A Lei de Defesa da Concorrência (LDC) tem como objetivo proteger a competição honesta e livre no mercado, impedindo práticas anticompetitivas que prejudiquem a economia e os consumidores. Nesse sentido, a nova Lei nº 14.470/2022 modifica a LDC introduzindo quatro parágrafos ao artigo 47 e traz dois novos artigos, 46-A e 47-A. A seguir, são descritas as principais alterações:
- Prescrição:
O novo texto dispõe acerca da prescrição, definindo o prazo de cinco anos a contar da ciência inequívoca do ilícito, ou seja, da publicação do julgamento final do processo administrativo pelo Conselho Administrativo de Defesa Econômica (CADE) consoante ao ato ilícito, ainda, observando que a prescrição não correrá durante o curso do inquérito ou do processo administrativo no CADE (art. 46-A).
- Indenização em dobro:
Em harmonia com a doutrina norte-americano private enforcement (sistema que determina a restituição tripla do valor dos danos causados por cartelistas). O novo texto institui o pagamento em dobro (double damage) em face das empresas que venham a ser condenadas por práticas de cartel, a qual pode ser configurada pelas infrações descritas no art. 36, da LDC, em síntese: “I – limitar, falsear ou de qualquer forma prejudicar a livre concorrência ou a livre iniciativa; II – dominar mercado relevante de bens ou serviços; III – aumentar arbitrariamente os lucros e IV – exercer de forma abusiva posição dominante” (art. 47, §1º).
- Proteção aos signatários de acordos com o CADE:
Todavia, a nova lei veda o instituto da devolução em dobro para coautores de infração à ordem econômica que tenham celebrado acordo de leniência ou termo de compromisso de cessação de prática cujo cumprimento tenha sido declarado pelo CADE, estes apenas restituirão o valor do dano causado a outrem.
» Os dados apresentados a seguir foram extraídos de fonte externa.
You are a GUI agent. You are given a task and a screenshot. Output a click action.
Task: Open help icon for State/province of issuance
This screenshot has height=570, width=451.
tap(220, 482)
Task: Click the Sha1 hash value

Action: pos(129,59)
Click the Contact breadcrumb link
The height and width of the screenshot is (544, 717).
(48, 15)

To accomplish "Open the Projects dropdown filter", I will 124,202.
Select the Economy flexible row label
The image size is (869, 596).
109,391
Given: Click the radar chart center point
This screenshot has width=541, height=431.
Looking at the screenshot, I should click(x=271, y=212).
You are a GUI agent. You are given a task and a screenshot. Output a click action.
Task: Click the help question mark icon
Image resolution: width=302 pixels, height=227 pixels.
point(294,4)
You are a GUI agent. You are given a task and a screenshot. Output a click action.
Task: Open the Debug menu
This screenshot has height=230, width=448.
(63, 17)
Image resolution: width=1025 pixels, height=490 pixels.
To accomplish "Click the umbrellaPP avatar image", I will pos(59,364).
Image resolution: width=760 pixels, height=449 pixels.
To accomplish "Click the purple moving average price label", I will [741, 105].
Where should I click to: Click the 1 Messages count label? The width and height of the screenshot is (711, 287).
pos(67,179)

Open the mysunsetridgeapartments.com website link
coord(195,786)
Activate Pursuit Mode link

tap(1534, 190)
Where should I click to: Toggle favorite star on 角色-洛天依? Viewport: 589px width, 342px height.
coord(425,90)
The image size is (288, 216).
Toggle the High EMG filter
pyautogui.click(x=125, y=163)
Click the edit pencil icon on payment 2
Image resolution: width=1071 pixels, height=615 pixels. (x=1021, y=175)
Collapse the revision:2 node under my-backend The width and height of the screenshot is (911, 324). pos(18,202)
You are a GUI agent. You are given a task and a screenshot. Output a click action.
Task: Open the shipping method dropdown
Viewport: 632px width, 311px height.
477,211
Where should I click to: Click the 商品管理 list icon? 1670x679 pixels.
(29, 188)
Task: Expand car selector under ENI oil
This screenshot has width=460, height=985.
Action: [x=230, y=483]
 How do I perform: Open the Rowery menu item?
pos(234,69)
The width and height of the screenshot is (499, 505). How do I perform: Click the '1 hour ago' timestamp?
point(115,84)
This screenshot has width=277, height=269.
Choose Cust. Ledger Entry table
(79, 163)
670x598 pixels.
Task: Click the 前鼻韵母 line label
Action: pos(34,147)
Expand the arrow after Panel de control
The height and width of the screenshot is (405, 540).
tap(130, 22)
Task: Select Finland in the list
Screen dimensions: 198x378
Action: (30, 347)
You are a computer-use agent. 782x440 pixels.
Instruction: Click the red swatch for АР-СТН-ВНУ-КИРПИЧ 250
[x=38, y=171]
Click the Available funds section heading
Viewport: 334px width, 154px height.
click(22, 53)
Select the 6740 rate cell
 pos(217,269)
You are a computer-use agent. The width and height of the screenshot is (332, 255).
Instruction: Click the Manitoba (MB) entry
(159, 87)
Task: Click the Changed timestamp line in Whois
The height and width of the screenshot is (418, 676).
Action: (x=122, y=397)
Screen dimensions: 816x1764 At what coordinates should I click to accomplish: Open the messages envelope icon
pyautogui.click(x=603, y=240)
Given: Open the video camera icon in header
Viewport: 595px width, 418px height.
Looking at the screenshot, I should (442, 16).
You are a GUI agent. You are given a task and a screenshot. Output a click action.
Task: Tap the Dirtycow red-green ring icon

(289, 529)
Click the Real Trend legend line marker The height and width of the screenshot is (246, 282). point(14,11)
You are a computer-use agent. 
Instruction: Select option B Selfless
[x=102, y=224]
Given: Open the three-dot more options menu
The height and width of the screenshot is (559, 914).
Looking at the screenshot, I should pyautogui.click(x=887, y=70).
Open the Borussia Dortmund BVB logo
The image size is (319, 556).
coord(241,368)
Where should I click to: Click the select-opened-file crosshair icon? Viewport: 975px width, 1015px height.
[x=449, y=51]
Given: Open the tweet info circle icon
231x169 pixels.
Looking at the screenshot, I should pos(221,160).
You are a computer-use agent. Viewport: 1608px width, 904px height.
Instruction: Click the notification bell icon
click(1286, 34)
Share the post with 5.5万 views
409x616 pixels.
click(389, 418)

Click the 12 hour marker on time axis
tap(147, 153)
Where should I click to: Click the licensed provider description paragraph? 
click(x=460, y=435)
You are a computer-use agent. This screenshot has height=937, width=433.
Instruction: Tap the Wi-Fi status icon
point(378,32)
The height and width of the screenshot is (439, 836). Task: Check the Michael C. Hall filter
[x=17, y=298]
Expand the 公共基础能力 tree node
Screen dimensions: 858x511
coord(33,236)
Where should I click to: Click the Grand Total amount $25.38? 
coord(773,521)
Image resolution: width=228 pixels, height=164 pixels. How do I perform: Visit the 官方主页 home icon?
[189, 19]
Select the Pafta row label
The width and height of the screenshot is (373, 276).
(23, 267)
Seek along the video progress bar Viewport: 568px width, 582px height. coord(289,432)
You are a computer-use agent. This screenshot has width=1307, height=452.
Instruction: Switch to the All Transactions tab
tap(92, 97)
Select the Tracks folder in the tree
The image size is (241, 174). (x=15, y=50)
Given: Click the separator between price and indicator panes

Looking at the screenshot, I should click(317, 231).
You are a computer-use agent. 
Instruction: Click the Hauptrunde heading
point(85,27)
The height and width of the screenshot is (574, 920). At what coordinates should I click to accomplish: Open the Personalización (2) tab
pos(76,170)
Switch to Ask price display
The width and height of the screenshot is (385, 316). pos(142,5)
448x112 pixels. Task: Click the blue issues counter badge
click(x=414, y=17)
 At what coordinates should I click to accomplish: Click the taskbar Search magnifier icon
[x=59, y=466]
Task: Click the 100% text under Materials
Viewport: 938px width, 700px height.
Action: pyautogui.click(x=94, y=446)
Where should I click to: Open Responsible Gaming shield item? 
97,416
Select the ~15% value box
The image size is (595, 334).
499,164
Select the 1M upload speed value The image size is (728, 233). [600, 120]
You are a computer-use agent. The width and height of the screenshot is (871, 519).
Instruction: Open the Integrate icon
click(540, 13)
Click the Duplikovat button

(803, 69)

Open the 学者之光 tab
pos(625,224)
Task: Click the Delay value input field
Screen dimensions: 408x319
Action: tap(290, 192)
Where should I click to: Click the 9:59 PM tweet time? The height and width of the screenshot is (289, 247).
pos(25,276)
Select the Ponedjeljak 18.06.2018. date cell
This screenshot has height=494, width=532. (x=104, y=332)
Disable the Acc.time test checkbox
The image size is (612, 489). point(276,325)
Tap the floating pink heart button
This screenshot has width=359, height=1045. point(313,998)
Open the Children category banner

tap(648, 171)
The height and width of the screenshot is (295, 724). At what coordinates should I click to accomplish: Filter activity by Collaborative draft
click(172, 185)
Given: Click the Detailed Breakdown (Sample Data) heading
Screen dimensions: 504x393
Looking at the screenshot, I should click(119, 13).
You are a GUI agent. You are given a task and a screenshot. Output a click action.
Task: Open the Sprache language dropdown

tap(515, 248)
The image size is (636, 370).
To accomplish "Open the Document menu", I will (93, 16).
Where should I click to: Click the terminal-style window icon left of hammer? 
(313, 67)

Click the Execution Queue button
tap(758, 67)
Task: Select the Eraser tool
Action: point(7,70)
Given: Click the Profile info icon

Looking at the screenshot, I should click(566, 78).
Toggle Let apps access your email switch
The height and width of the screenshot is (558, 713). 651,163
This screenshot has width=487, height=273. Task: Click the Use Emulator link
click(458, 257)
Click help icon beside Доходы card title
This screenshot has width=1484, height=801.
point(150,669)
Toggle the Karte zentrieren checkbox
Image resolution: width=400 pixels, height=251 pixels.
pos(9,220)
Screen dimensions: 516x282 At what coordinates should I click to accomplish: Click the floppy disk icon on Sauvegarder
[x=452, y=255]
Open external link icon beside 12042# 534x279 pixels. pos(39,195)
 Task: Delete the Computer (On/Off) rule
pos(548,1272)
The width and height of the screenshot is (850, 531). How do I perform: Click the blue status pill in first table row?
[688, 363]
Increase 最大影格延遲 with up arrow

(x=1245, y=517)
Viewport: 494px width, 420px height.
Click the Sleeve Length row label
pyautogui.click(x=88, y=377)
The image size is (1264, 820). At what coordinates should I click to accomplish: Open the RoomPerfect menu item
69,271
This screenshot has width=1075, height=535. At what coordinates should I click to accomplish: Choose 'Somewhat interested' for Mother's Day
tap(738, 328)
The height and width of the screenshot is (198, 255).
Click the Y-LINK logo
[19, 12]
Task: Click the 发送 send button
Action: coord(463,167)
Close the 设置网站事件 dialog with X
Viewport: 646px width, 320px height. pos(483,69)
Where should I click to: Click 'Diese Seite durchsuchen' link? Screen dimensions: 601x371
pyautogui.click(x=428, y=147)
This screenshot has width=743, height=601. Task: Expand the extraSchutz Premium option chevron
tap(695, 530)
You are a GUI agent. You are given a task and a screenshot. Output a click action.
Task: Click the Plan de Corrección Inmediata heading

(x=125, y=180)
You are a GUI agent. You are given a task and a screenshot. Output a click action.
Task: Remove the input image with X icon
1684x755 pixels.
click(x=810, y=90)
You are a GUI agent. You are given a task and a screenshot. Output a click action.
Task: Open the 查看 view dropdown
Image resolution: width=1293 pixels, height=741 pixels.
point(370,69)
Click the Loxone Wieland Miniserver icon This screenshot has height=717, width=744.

Estas proteções são importantes, na medida em que evitam potencial desincentivo à celebração de acordos, uma vez que estes não: (i) serão obrigados a ressarcir os lesados em dobro e (ii) responderão solidariamente pelo pagamento dos danos causados (art. 47. §2º, §3º).
- Ônus da prova:
Considerando que, frequentemente, em decorrência do cartel, as empresas infratoras, a fim de impedir a devolução do sobrepreço cobrado, utilizam do argumento de que as potenciais lesadas repassam o prejuízo aos seus consumidores, de modo a impedir a ocorrência da condenação a devolução desse produto ilícito, foi positivado o art. 47 pela nova lei.
A partir dele, o ônus da prova incumbe ao réu que alegar o repasse do sobrepreço, não sendo ele, portanto, presumido, contribuindo categoricamente para a correta interpretação da distribuição do ônus comprobatório, tendo em vista que em diversas decisões esta responsabilidade recaia sobre o autor, muitas vezes acarretando na improcedência da Ações de Reparação de Danos Concorrenciais (ARDC), diante da expressa dificuldade de comprovar a não ocorrência do repasse (art. 47, §4º).
- Decisão do CADE para tutela da evidência:
Por fim, a decisão do Plenário do Tribunal do CADE, com fulcro art. 93 da LDC, agora é apta a fundamentar a concessão de tutela da evidência, podendo o juiz decidir liminarmente nas ações dispostas no art. 47 desta lei (art. 47-A).